Thales Alenia Space officials say getting around U.S. State Department restrictions - generally referred to as ITAR, or International Traffic in Arms Regulations - with respect to China's rocket adds around six percent to the cost of a telecommunications satellite. That is because these satellites cannot take advantage of U.S. companies whose production lines are active and thus whose unit costs are reduced - in addition to the fact companies producing in U.S. dollars have an advantage over euro-based companies like Thales Alenia Space.
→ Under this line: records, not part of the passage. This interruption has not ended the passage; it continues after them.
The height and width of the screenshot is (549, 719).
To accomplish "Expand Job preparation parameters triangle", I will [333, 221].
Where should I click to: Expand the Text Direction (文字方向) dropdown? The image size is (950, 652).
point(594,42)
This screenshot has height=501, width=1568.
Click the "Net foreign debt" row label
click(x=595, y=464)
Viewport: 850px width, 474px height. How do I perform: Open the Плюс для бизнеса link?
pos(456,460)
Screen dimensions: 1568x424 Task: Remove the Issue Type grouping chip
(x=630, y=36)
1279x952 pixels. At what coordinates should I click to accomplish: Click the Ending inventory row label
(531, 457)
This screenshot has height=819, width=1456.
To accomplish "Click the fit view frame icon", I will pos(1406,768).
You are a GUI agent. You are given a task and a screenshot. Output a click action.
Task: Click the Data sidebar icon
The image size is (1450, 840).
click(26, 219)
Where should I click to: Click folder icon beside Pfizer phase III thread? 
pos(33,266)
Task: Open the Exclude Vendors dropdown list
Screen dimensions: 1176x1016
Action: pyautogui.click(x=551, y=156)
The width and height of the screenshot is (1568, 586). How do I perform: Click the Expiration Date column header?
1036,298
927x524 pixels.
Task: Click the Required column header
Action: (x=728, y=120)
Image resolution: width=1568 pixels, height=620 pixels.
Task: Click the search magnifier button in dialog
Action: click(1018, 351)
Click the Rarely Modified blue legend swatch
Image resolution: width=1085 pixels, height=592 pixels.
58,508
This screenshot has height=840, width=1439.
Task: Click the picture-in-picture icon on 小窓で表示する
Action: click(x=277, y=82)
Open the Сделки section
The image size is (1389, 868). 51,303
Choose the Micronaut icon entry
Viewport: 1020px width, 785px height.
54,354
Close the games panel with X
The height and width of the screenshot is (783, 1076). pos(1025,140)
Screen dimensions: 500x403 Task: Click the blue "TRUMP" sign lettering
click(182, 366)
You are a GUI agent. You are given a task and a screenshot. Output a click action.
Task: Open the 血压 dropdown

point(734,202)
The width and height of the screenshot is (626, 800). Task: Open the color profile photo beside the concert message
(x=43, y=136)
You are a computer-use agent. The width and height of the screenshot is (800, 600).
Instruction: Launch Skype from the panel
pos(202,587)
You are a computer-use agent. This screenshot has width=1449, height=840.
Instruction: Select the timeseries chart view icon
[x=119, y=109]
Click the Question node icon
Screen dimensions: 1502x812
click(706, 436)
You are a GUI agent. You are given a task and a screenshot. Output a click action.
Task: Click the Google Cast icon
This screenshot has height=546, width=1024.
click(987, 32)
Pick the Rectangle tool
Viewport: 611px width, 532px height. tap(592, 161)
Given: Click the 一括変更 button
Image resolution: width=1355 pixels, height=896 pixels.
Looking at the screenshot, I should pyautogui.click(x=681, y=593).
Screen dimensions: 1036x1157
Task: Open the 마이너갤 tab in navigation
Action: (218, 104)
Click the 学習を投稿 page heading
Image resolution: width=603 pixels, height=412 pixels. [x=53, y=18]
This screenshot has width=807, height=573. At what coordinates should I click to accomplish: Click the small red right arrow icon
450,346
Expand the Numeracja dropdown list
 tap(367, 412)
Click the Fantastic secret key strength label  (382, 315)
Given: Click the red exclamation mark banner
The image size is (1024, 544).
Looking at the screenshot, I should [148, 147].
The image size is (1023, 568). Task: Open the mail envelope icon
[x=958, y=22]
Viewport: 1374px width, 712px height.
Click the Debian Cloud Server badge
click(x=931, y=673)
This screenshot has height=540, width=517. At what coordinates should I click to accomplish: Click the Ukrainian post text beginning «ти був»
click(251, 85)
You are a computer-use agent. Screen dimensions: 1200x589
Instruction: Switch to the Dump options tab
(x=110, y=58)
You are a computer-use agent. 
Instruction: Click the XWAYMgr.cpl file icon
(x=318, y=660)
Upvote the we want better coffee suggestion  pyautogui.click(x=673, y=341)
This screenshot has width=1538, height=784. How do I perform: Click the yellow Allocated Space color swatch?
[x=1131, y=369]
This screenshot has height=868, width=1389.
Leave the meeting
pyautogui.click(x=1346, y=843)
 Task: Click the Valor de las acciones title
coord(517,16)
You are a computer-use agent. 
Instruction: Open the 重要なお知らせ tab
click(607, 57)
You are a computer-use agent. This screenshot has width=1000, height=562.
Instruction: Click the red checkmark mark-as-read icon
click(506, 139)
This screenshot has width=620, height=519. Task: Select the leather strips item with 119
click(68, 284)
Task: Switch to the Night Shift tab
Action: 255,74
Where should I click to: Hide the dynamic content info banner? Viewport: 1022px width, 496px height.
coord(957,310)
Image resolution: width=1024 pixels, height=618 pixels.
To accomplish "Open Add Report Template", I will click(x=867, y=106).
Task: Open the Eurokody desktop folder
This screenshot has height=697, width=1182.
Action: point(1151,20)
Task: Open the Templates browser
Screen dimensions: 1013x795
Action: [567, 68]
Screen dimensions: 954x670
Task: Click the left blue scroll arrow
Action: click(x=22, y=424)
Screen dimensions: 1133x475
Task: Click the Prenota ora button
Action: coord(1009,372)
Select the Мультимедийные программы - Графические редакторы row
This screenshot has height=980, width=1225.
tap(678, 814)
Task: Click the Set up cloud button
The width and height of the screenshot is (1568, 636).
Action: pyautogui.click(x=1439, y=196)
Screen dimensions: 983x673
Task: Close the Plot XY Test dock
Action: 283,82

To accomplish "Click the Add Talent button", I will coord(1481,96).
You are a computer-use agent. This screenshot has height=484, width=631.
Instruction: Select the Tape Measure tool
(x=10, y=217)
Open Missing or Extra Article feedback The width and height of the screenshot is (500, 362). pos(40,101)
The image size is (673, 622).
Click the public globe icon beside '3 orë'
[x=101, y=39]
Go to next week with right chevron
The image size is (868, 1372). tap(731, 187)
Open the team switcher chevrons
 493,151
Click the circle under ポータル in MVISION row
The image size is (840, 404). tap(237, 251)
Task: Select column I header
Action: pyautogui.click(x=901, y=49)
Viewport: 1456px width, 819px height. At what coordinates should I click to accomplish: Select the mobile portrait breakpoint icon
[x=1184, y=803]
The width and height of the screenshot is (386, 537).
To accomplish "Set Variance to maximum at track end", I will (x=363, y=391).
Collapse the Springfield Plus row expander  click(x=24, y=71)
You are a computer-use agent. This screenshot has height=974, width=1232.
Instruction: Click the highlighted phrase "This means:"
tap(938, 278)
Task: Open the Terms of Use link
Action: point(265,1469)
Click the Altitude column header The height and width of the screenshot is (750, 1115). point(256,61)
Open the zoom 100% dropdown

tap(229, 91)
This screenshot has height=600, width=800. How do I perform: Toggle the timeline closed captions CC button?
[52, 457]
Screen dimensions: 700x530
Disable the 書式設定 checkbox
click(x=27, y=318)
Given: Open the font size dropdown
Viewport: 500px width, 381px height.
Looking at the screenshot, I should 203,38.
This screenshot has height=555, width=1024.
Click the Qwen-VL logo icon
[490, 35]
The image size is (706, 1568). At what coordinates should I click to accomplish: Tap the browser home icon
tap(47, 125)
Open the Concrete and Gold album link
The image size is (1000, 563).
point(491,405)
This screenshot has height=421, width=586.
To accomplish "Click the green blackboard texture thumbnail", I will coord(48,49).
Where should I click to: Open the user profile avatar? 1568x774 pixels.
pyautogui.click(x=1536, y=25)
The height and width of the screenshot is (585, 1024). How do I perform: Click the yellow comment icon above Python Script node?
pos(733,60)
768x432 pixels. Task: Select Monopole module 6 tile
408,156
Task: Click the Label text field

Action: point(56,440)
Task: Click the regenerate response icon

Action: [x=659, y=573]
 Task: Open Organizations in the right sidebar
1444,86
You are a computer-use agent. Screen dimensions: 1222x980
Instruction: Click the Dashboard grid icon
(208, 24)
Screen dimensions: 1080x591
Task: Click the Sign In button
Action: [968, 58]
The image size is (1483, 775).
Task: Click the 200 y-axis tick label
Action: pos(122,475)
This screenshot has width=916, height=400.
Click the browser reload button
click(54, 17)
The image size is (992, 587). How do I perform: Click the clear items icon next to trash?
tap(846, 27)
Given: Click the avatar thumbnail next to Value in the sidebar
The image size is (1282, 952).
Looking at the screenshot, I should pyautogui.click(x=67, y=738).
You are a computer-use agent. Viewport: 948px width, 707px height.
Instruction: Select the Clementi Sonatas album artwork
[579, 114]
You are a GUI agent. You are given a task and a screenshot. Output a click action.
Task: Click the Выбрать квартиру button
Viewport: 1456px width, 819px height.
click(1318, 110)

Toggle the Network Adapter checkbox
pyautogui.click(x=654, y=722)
Officials said that, as a general rule, the satellite price increase is more than offset by the reduced cost of a Chinese rocket compared to European, Russian or American commercial launch vehicles.

Even so, they said they have no intention of moving toward what they refer to as a fully "ITAR-free" product line. Such a move would help reduce the cost of ITAR-free satellites by increasing the production volume, but would run the risk of not being able to keep up with market demand because ITAR-free satellites rely on a supply chain that would have difficulty increasing throughput in the short term, Thales Alenia Space officials said.